ASSIGNED TASK: Please retype the records below exactly as they appear, leaving out every picture.

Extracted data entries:

=== Section Start ===

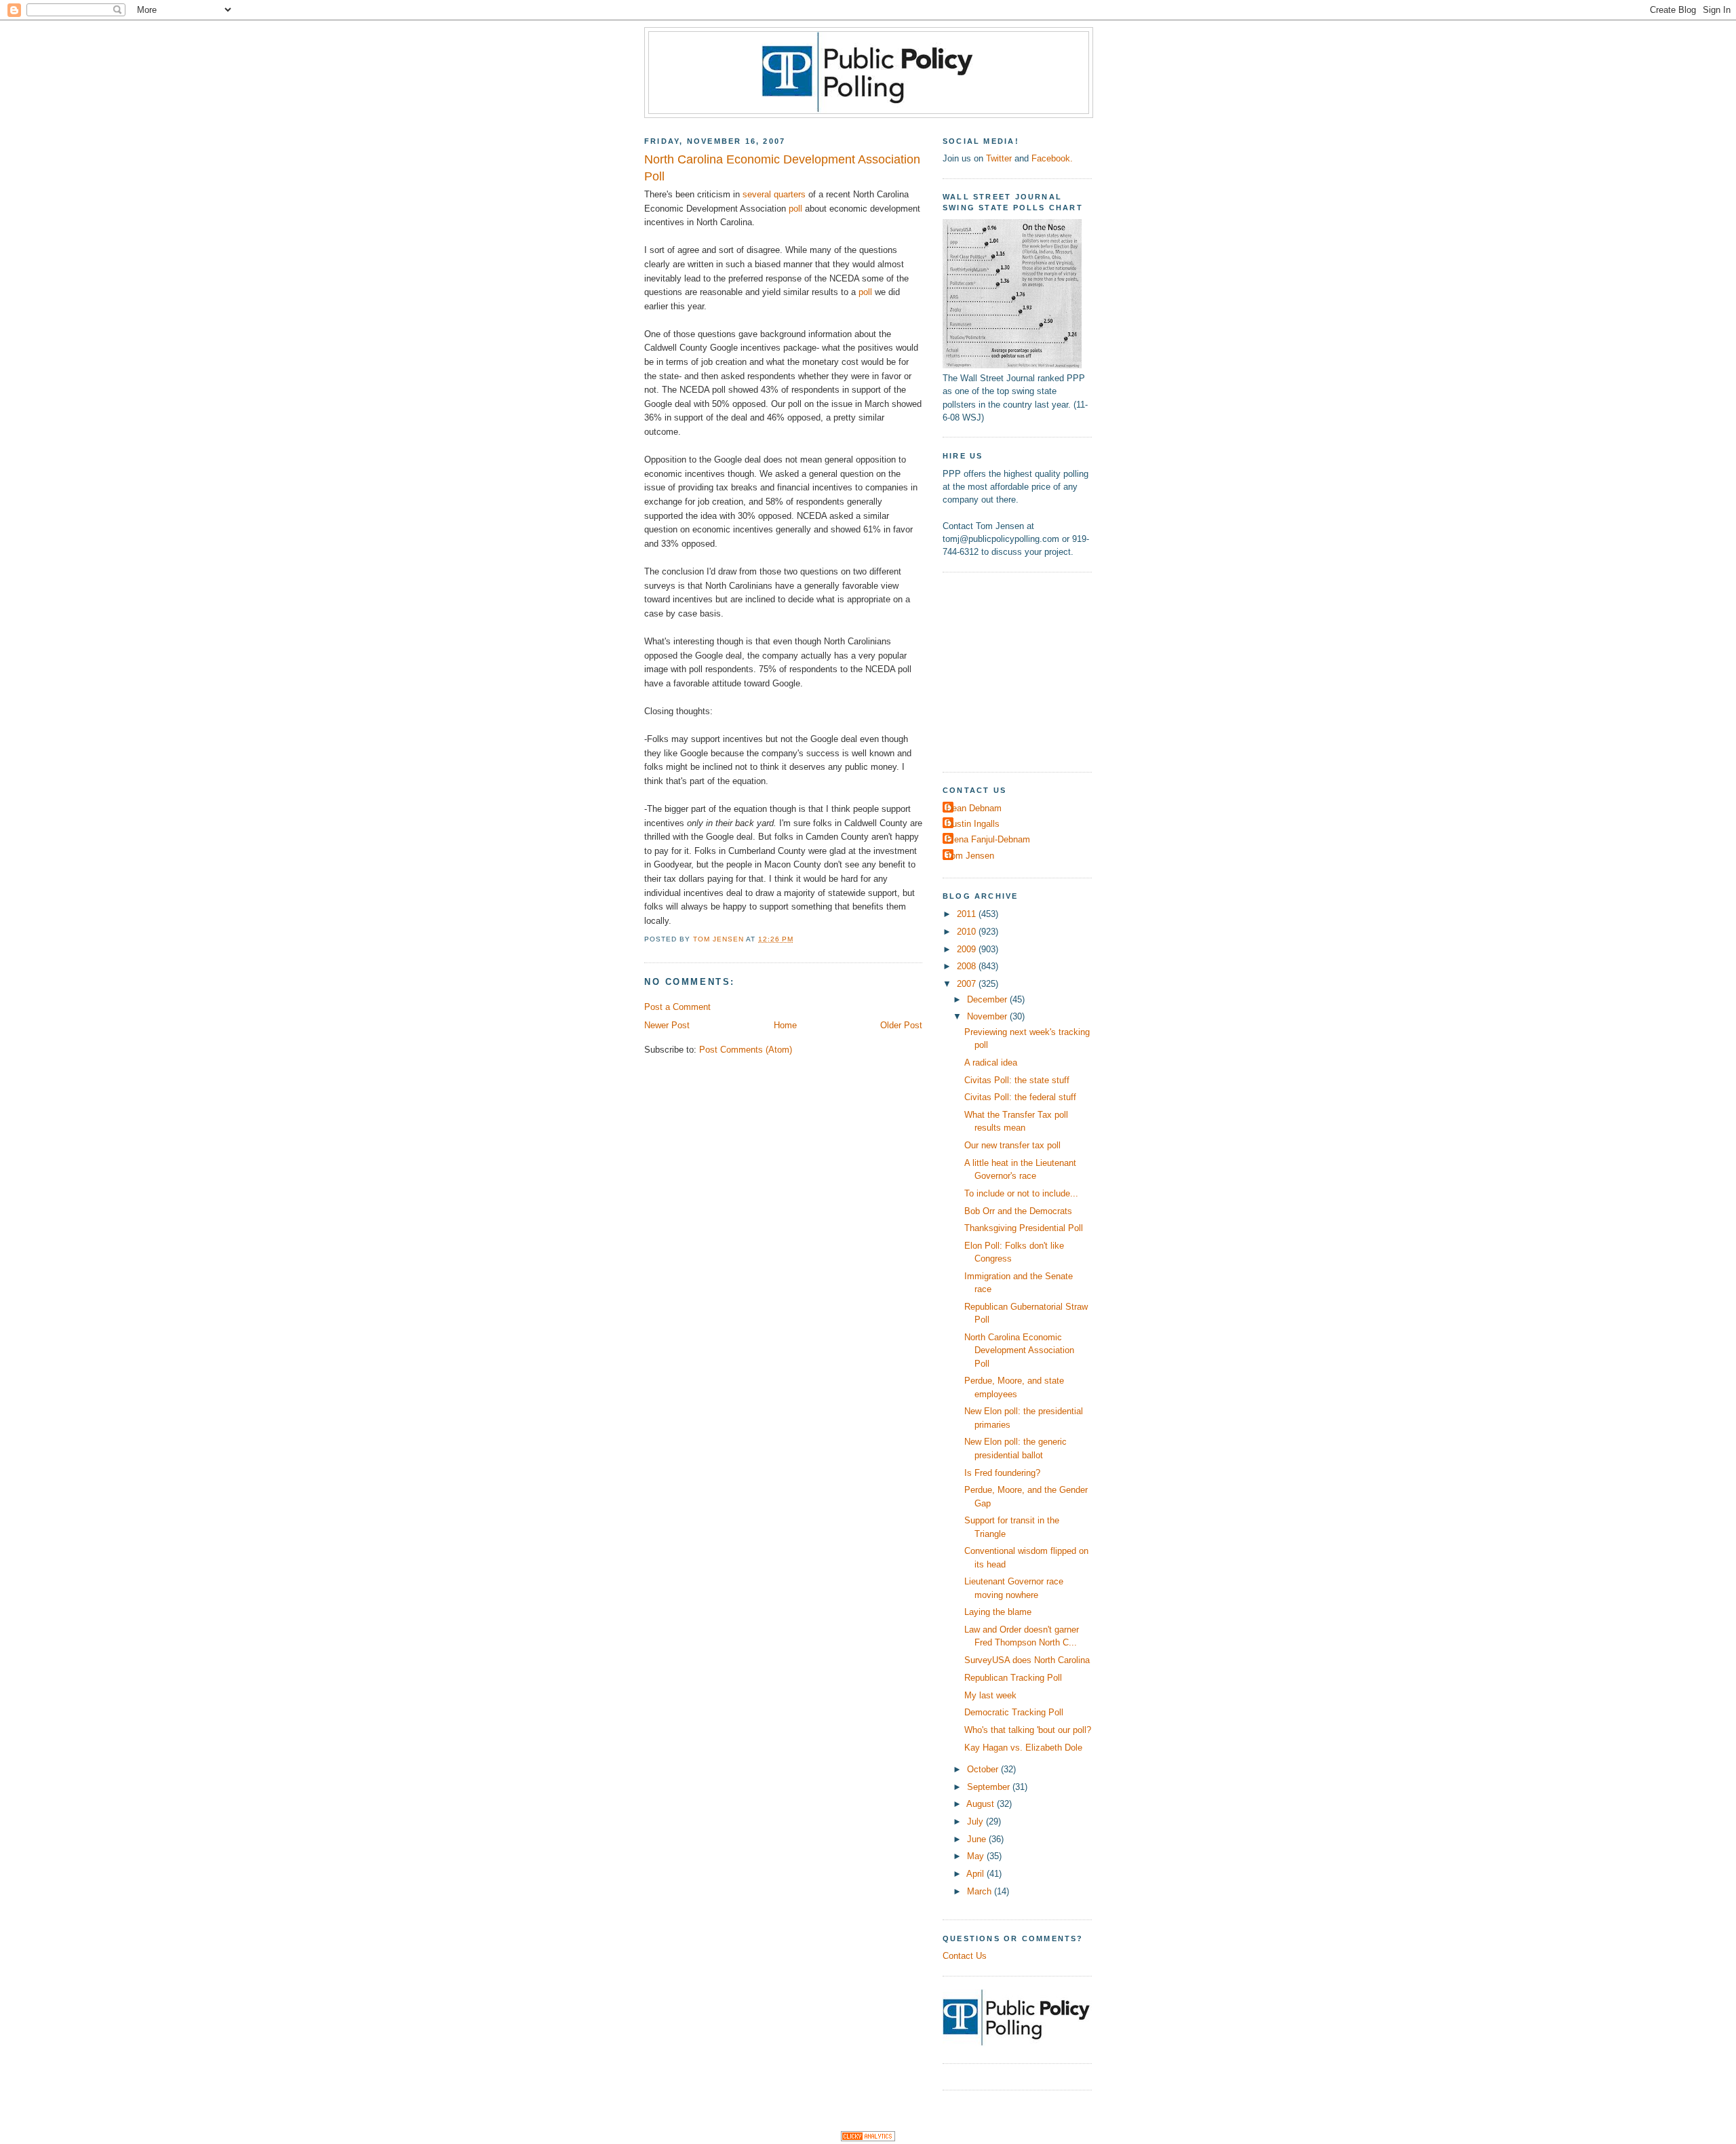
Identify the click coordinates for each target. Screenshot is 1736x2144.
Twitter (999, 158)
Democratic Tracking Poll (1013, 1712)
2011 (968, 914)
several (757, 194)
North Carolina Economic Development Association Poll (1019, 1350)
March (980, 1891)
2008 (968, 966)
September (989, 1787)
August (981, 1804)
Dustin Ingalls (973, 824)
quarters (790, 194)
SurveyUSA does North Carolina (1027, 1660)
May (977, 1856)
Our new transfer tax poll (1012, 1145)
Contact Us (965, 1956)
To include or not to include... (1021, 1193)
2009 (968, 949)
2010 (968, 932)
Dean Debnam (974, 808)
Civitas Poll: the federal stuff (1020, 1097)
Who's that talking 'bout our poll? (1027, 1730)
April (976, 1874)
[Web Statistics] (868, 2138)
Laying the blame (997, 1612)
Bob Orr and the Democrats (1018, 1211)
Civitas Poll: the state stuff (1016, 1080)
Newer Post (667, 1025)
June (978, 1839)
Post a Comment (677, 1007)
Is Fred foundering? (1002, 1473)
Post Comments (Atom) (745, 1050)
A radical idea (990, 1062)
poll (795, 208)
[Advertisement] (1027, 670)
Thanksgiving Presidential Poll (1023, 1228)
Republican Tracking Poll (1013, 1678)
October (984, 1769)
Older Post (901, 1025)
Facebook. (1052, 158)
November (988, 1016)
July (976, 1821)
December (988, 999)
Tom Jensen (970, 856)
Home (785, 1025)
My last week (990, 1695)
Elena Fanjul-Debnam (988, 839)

=== Section End ===

FINAL ANSWER:
Identify the click coordinates for each target. Screenshot is 1736x2144.
Twitter (999, 158)
Democratic Tracking Poll (1013, 1712)
2011 (968, 914)
several (757, 194)
North Carolina Economic Development Association Poll (1019, 1350)
March (980, 1891)
2008 (968, 966)
September (989, 1787)
August (981, 1804)
Dustin Ingalls (973, 824)
quarters (790, 194)
SurveyUSA does North Carolina (1027, 1660)
May (977, 1856)
Our new transfer tax poll (1012, 1145)
Contact Us (965, 1956)
To include or not to include... (1021, 1193)
2009 (968, 949)
2010 (968, 932)
Dean Debnam (974, 808)
Civitas Poll: the federal stuff (1020, 1097)
Who's that talking 'bout our poll? (1027, 1730)
April (976, 1874)
[Web Statistics] (868, 2138)
Laying the blame (997, 1612)
Bob Orr and the Democrats (1018, 1211)
Civitas Poll: the state stuff (1016, 1080)
Newer Post (667, 1025)
June (978, 1839)
Post a Comment (677, 1007)
Is Fred foundering? (1002, 1473)
Post Comments (Atom) (745, 1050)
A radical idea (990, 1062)
poll (795, 208)
[Advertisement] (1027, 670)
Thanksgiving Presidential Poll (1023, 1228)
Republican Tracking Poll (1013, 1678)
October (984, 1769)
Older Post (901, 1025)
Facebook. (1052, 158)
November (988, 1016)
July (976, 1821)
December (988, 999)
Tom Jensen (970, 856)
Home (785, 1025)
My last week (990, 1695)
Elena Fanjul-Debnam (988, 839)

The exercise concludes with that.